Personal information
- Full name: Martin Pask
- Born: 2 January 1985 (age 41)
- Original team: Western Magpies
- Height: 194 cm (6 ft 4 in)
- Weight: 97 kg (214 lb)

Playing career^{1}
- Years: Club / Games (Goals)
- 2006: Brisbane Lions / 8 (4)
- ^{1} Playing statistics correct to the end of 2006.

= Marty Pask =

Australian rules footballer (born 1985)

Martin "Marty" Pask (born 2 January 1985) is a former Australian rules footballer in the Australian Football League for the Brisbane Lions. After his AFL career finished he played in the Victorian Football League with the Werribee Tigers.

Pask also played representative football; four times representing Queensland, twice representing Victoria (1 VAFA & 1 VFL) and once with the Allies state of origin side.

Pask is also a regular media performer with the ABC as a commentator during the AFL home and away season.

Marty has built key sporting businesses and grown a portfolio of athletes. Marty reportedly connects well with people and is praised for his ability to negotiate key commercial sponsorship contracts.

==Sports agent==

Pask is now an agent and handled the careers of former footballers, including Michael Barlow, Brian Lake, Nathan Vardy, Jason Winderlich and Clay Smith. He currently manages Dion Prestia, Brandon Ellis and Dyson Heppell.

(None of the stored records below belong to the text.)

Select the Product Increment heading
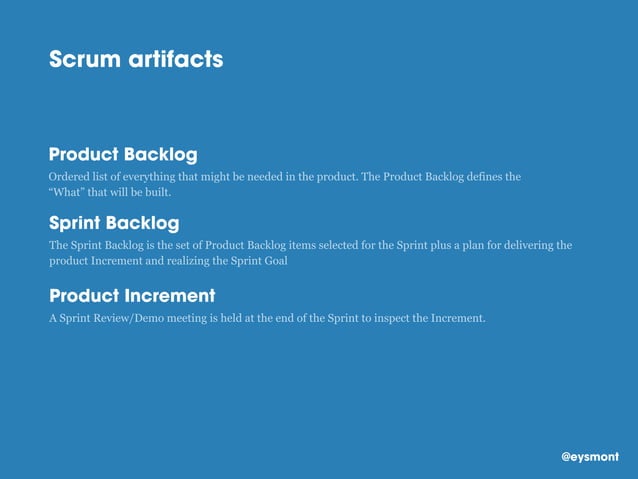 click(132, 295)
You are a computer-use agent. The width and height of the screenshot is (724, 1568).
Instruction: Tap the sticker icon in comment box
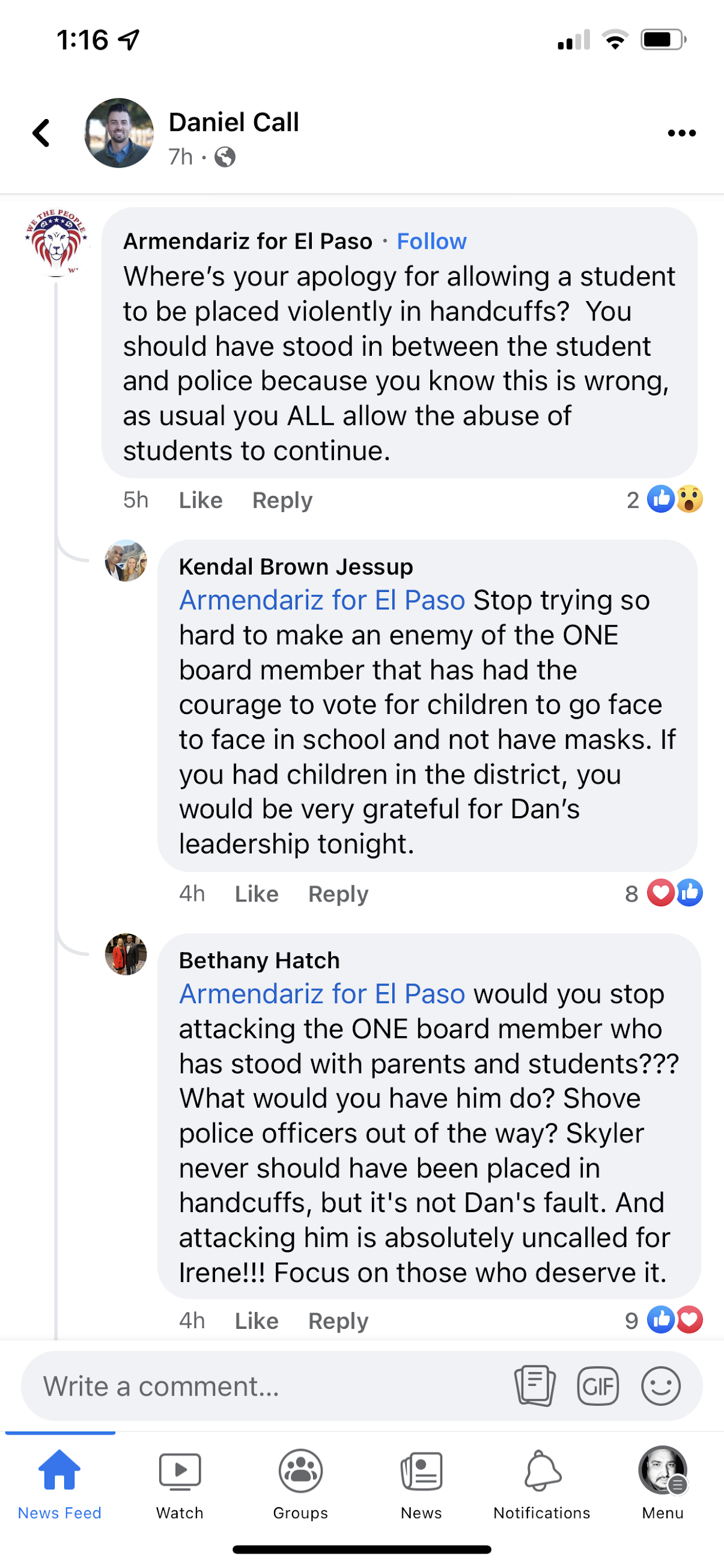pyautogui.click(x=534, y=1386)
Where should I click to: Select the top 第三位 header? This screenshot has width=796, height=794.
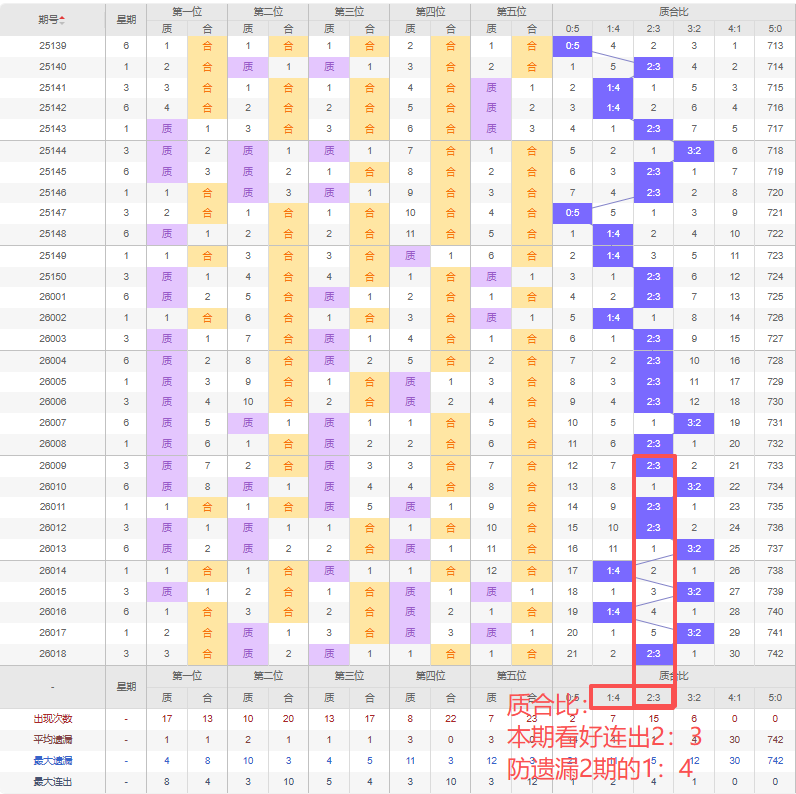click(x=349, y=12)
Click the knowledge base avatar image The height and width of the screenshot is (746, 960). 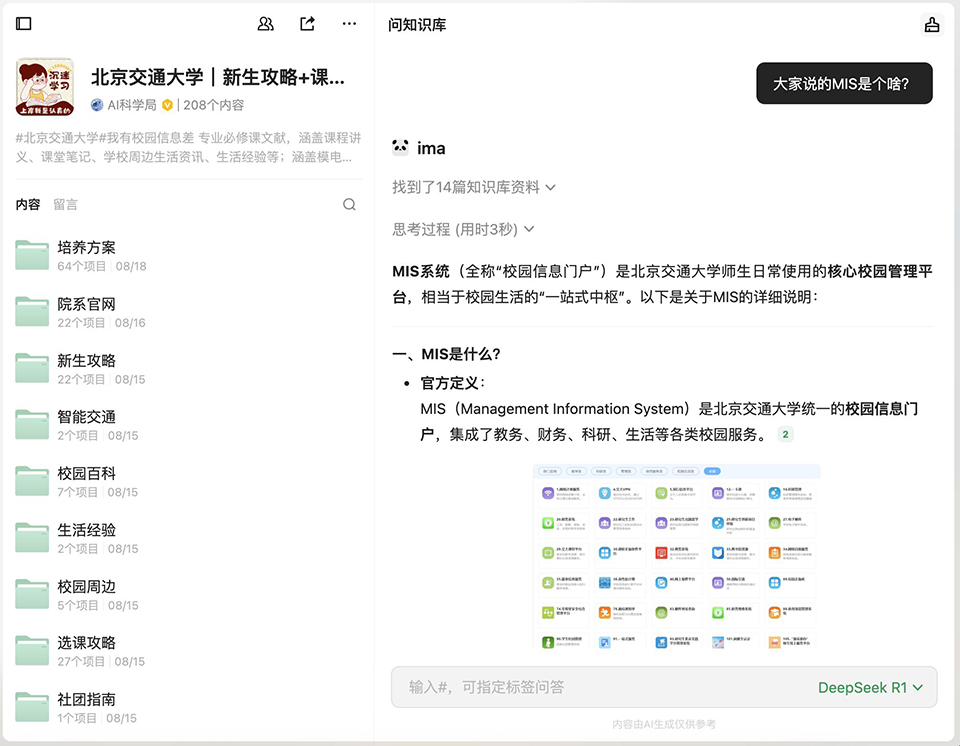click(x=45, y=87)
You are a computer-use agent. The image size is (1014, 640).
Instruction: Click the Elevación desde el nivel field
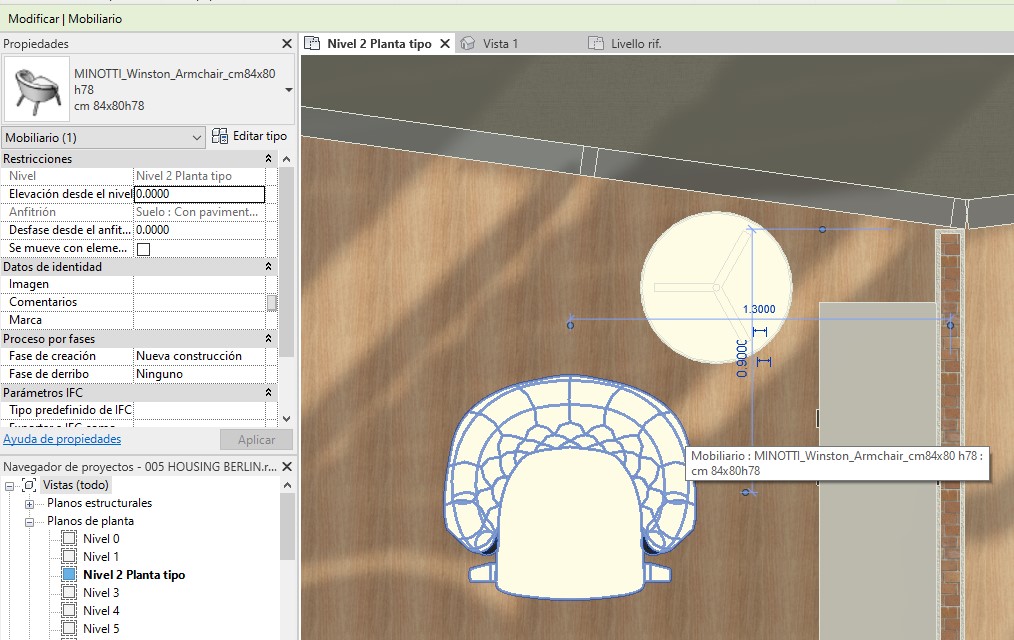coord(199,194)
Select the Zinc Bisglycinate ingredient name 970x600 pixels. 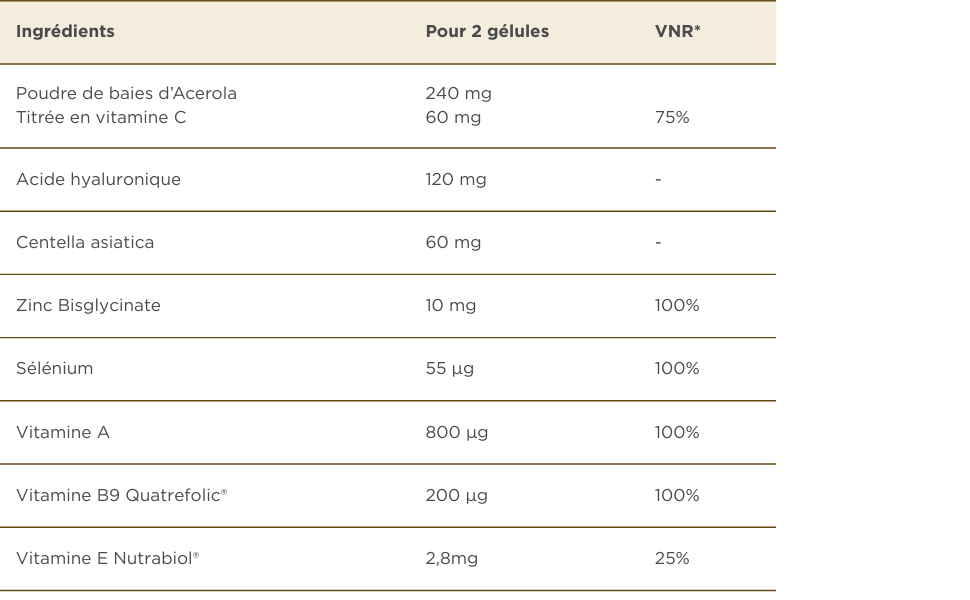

Other athletes include Emily Seebohm who is an Olympic World Recorder holder in the 100m backstroke.

==AFLQ career==
Pask began his career at the Western Magpies and in 2004 won the National Australia Bank AFLQ Rising Star Award as well as finishing runner-up in the Western Magpies Best and Fairest. Following this season Pask was selected by the Brisbane Lions in the National Draft.

==Brisbane Lions==
Pask was into his second year on the Lions' list before he was elevated to the Brisbane Lions Senior team in May 2006. Pask played eight senior games for the Lions before succumbing to injury which derailed his momentum. Pask then struggled to find pace and consistency after tearing his hamstring and reinjuring it several times.

==Western Bulldogs==
He was selected by the Western Bulldogs in September 2007 hoping to a change of environment would fix his injury concerns. Pask was released from his contract after playing a full season with the Bulldogs' affiliate the Werribee Tigers, without making his AFL debut for the Bulldogs.

==VFL career==
Pask played four seasons in the Victorian Football League with Werribee. His best season was 2007 when he finished third in their 2007 Best and Fairest award. That year Pask also polled well in the Liston Medal earning the most votes for the Tigers, finishing twelfth.

==VAFA career==
After Pask was released from the Western Bulldogs, Pask joined VAFA club University Blacks after rejecting offers from AFLQ, SANFL and VFL clubs. Pask represented the VAFA Victorian side and finished with 44 goals in 10 games of football.

==EDFL career==

Pask retired from semi-professional football in 2010. Upon his decision to leave the Werribee Tigers he decided to sign with Keilor Football Club for the 2011 season.